Additionally, in general, for $K$ a field which is not algebraically closed, is there a way to treat the theory of Galois extensions $L/K$ in terms of automorphisms of $\text{Spec}(K[x])$? It seems that the closed points which aren't codimension one encode a Galois action at that point? Like these $(x^2-2a+a^2+b^2)$ points can already see the $\Bbb C$-conjugate points in $\Bbb C[x]$.
Suppose $K$ is a field and $L/K$ is a Galois extension.
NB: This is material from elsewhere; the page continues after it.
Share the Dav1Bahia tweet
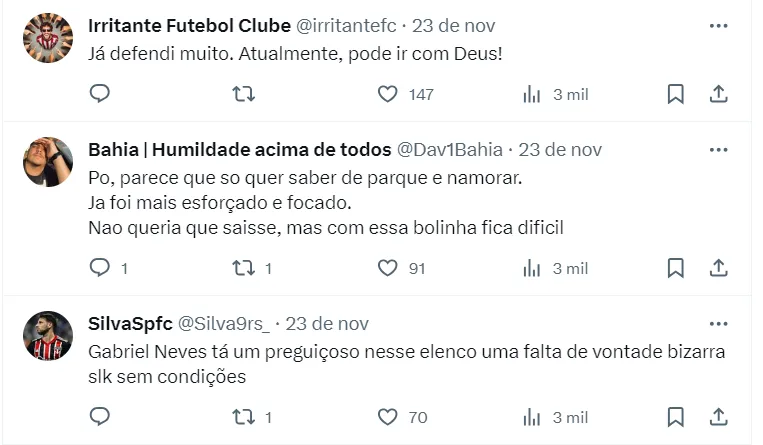763x445 pixels. 718,268
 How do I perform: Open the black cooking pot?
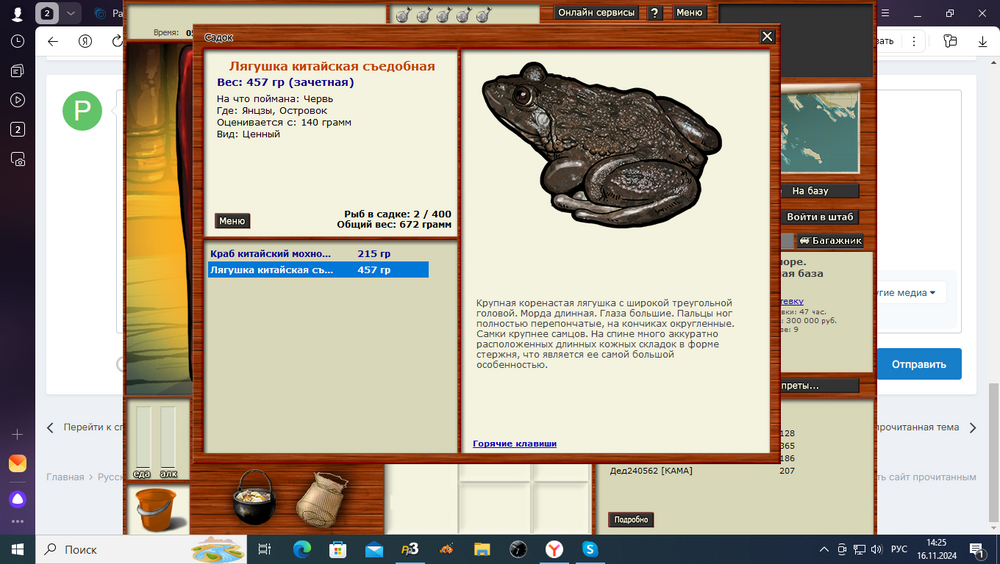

Take any $L$-rational point of $K$-schemes in $\Bbb{A}^1_K=\mathrm{Spec}(K[x])$, i.e. a $K$-algebra morphism $\mathrm{Spec}(L) \to \mathrm{Spec}(K[x])$ which corresponds to a morphism $\phi:K[x] \to L$. Then $\ker(\phi)$ is a maximal ideal in $K[x]$ of the form $\ker(\phi)=(f)$ where $f$ is irreducible over $K$, but splits over $L$. Let $\alpha_1, \dots, \alpha_n \in L$ be the roots of $f$. Then we can take the morphism $\mathrm{Spec}(L[x]) \to \mathrm{Spec}(K[x])$ and look at the fiber over $(f)$. We get $$\mathrm{Spec}(\kappa(f)) \otimes_{K[x]} \mathrm{Spec}(L[x]) \cong \mathrm{Spec}(L[x]/(f))=\coprod_{i=1}^n\mathrm{Spec}(L[x]/(x-\alpha_i))$$ Thus the projection $\mathrm{Spec}(\kappa(f)) \otimes_{K[x]} \mathrm{Spec}(L[x]) \to \Bbb{A}^1_L$ corresponds to the inclusion of the roots of $f$. (Which are given by the Galois orbit of $\alpha_1$) If we have any $L$-rational point of $\Bbb{A}^1_L$ (which is necessarily of the form $(x-a)$ for a unique $a \in L$), then we can compose with $\mathrm{Spec}(L[x]) \to \mathrm{Spec}(K[x])$ to obtain a $L$-rational point of $\Bbb{A}^1_K$ (which will be $(f)$ for $f$ the minimal polynomial of $a$ over $K$) and then apply the above construction to obtain the Galois orbit of $a$.
To summarize this, there's a commutative diagram $$\require{AMScd} \begin{CD} L @>{\cong}>> \Bbb{A}^1_L(L)\\ @VVV @VVV\\ L/G @>>{\cong}> \Bbb{A}^1_K(L) \end{CD}$$ Where $G=\mathrm{Gal}(L/K)$ and $L \to L/G$ is the map sending an element of $L$ to its Galois orbit and the map $\Bbb{A}^1_L(L) \to \Bbb{A}^1_K(L)$ is given by composing with $\Bbb{A}^1_L \to \Bbb{A}^1_K$
If $L$ is algebraically closed, then $\Bbb{A}^1_K(L)$ corresponds to all closed points in $\Bbb{A}^1_K$. (In general, it only corresponds to those closed points whose residue field embeds into $L$) Even if $L/K$ is not separable, the above construction works, but it will give rise to non-reduced fibers. (Non-separable extensions correspond geometrically to ramification)